Peeling a mango inside her rickety wooden shack, Chhum Long explains how her daughter's decision to nurture a Western couple's baby in her womb helped her family buy two desperately needed items: a metal roof and a motorbike.
Last year a broker appeared outside the 60-year-old's house in Cambodia's southern Takeo province and offered her daughter $10,000 to be a surrogate mother for a wealthy foreign couple.
"My daughter immediately agreed with the offer because we are very poor," she told AFP. "They took the baby away as soon as he was born, she did not even see his face."
An ongoing trial in Phnom Penh of Australian nurse Tammy Davis-Charles on charges of running an illegal surrogacy business has shone a spotlight on Cambodia's role in the rented womb trade.
It is a little-regulated industry that pairs wealthy foreign couples desperate for a child—paying as much as $50,000—with some of the world's most vulnerable women.
The enterprise has sparked a regulatory game of cat and mouse as poorer nations move to halt the trade only to see it resurface or appear across their borders.
One-by-one countries that had been popular surrogacy destinations like India, Nepal and Thailand have banned the trade.
Cambodia did the same in November. But interviews conducted by AFP suggest the industry remains, albeit in the shadows.
Cambodia is one of Asia's poorest countries with an average annual income of just $1,150. Nine months of surrogacy might bring in as much as nine years salary.
'Keeping it quiet'
The village of Puth Sar, where Chhum Long and her daughter hail from, is a typical target.
Its bucolic charm—wooden houses surrounded by green paddy fields an hour south of the capital—belies an entrenched poverty.
Village chief Ouk Savouen said brokers first appeared two years ago. At least 13 women have agreed to be surrogates since then, some after the ban came in.
"There are now four surrogates who are currently pregnant but they keep it quiet," he said. "They were recruited in February and March."
The village chief dislikes the trade, saying it is exploitative and rarely provides families with the kind of riches they think will free them because the payments are mostly frittered away.
But he also recognises it is hard for women to turn down the offer of such large sums.
"I just want them to be fully paid and cared for," he said, suggesting careful regulation is better than an outright ban.
No surrogate mother in Puth Sar was willing to speak when AFP visited.
But two recent surrogates from other Cambodian villages agreed to talk on the condition that only their nicknames were used.
Both were driven by poverty but said they had broadly positive experiences.
Champei got pregnant before the ban, giving birth in April to a boy for a Dutch couple. She was paid $10,000, which was used to purchase a plot of land.
"This is a lot of money for me," she said.

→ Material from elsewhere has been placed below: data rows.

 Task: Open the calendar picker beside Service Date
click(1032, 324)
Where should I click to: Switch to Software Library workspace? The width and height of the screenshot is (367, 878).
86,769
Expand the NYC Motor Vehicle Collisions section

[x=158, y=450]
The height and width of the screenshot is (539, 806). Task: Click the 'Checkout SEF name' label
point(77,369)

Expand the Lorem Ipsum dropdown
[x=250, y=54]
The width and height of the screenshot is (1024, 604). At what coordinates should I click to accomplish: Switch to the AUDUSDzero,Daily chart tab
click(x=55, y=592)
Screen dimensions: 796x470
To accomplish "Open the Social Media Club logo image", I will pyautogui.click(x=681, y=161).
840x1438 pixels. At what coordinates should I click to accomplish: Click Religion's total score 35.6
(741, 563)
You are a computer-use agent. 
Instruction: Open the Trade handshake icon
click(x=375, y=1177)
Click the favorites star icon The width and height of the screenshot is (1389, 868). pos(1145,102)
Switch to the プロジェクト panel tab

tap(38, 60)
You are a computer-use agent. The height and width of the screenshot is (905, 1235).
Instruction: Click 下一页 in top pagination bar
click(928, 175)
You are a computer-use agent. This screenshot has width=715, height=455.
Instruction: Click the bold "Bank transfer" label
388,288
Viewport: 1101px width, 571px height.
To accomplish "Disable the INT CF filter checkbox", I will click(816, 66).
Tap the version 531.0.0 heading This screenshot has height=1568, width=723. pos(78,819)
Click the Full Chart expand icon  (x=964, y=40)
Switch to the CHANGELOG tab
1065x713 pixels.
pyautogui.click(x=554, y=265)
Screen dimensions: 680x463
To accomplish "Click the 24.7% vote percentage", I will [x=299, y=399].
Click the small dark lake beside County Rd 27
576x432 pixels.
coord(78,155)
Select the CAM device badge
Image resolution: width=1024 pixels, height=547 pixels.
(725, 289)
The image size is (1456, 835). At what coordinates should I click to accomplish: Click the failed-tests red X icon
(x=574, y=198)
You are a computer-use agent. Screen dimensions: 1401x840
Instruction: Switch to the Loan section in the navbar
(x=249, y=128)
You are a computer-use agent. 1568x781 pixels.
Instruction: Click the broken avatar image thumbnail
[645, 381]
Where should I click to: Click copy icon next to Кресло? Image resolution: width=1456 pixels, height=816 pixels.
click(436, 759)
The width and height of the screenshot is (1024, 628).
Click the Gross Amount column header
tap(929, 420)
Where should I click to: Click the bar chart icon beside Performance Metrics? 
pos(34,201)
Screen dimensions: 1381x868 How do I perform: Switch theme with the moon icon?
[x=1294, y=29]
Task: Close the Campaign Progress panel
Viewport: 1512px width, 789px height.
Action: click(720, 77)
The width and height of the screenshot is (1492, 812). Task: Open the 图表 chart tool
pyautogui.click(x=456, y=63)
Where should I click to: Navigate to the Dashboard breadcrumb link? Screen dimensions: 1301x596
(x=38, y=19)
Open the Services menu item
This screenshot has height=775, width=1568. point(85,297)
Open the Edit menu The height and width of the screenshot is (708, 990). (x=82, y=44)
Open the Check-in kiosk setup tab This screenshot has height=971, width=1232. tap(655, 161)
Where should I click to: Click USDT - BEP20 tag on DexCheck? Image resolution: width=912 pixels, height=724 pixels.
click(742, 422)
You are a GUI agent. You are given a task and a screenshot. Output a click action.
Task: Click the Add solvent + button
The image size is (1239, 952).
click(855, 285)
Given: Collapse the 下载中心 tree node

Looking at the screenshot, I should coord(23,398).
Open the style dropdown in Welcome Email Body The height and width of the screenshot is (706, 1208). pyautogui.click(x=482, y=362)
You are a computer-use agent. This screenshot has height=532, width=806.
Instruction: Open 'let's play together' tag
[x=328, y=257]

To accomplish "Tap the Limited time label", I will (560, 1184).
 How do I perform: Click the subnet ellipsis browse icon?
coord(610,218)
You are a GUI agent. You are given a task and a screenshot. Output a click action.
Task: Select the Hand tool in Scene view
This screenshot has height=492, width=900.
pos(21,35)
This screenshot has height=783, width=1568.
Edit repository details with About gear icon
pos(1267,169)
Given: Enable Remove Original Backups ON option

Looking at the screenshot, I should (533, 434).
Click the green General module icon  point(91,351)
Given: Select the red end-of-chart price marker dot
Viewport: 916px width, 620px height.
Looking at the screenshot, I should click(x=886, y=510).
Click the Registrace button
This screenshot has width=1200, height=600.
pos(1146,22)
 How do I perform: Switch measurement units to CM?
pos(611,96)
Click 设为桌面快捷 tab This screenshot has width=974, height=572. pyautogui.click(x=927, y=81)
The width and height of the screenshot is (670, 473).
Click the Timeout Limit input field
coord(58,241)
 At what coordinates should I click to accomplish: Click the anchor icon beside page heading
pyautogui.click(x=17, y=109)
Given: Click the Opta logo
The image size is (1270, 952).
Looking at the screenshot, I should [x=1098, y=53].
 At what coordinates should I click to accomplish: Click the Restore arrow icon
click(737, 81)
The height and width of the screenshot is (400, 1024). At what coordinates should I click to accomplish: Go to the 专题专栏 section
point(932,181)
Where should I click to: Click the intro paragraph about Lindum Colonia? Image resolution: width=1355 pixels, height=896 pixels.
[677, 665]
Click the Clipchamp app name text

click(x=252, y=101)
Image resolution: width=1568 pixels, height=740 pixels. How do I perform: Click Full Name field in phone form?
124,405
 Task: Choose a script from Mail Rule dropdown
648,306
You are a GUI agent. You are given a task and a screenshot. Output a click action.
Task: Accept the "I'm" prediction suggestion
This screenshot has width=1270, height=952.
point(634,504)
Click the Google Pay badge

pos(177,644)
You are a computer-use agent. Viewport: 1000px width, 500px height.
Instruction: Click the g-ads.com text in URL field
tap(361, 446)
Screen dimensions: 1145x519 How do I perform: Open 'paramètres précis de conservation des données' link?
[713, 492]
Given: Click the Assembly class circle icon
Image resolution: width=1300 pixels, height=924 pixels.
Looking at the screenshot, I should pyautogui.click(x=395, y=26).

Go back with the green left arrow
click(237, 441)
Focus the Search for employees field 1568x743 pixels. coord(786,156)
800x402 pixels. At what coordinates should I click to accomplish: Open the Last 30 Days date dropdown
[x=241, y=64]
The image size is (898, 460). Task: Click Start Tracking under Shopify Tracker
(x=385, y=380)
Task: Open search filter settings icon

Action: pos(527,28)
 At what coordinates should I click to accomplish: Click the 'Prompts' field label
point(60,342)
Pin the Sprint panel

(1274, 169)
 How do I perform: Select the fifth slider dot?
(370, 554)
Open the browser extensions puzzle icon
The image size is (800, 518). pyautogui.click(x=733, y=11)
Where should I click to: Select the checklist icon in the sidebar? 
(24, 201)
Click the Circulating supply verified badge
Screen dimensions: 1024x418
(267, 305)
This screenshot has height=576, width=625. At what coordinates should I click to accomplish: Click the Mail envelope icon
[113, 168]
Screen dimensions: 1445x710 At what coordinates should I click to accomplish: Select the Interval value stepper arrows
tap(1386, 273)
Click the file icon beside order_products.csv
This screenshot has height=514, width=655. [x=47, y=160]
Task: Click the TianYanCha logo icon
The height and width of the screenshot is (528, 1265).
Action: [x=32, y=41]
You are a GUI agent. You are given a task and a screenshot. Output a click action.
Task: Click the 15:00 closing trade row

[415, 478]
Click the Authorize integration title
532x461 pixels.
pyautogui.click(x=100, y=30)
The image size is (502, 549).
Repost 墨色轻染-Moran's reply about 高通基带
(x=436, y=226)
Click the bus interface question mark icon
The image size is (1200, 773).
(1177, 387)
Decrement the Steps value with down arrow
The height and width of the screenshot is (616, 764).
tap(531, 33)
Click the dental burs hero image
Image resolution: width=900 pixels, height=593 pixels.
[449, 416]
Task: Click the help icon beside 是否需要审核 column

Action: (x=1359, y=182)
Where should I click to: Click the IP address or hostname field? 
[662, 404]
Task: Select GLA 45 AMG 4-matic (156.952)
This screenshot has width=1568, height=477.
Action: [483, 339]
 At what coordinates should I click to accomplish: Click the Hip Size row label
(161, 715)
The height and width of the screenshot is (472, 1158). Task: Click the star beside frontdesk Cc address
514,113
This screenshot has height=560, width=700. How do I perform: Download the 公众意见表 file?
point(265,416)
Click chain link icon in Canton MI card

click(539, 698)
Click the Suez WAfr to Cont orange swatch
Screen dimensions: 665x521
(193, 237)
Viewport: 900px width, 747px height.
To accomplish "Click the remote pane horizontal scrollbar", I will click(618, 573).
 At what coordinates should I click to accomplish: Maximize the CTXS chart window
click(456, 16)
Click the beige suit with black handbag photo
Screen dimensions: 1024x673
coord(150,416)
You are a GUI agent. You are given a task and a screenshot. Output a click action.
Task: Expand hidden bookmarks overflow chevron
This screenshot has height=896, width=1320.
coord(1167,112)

"I want to be a surrogate mother again so I can build a home," she said, adding that other women from her village were also surrogates.
'I miss her'
Romduol, 35, makes just $200 a month as a garment factory worker in Kampong Speu province.
She heard about surrogacy through her colleagues and gave birth to a baby girl for a gay Australian couple before the ban.
"The Australians were so happy with the baby," she said. "I still consider her my child. I miss her because she had been in my womb for more than nine months."
She used the money to pay off debts.
"But I have not fulfilled my dream yet. If possible I want to be a surrogate mother again because I need a house," she said.
Cambodian government officials, however, say the ban was necessary.
"Cambodia is still poor but we don't want to use surrogacy to reduce poverty among our people," Chou Bun Eng, who heads an anti-human trafficking committee at the Ministry of Interior, told AFP.
"Otherwise Cambodia will become a factory to produce babies for sale".
The November ban came in the form of a government edict. But there has yet to be a law passed specifically outlawing the trade, leaving it in a legal grey area.
Chou Bun Eng said the government was drafting legislation but provided no timeframe.
Back at Puth Sar, Chhum Long admits the money from her daughter's surrogacy has not rescued them from poverty.
After burning through monthly cash instalments dealt out during the pregnancy and spending much of the remaining money on paying off debts, there wasn't enough to buy the new house they had hoped for.
"We are still poor," she shrugs and then grins. "But if they selected older women, I'd want to be a surrogate too."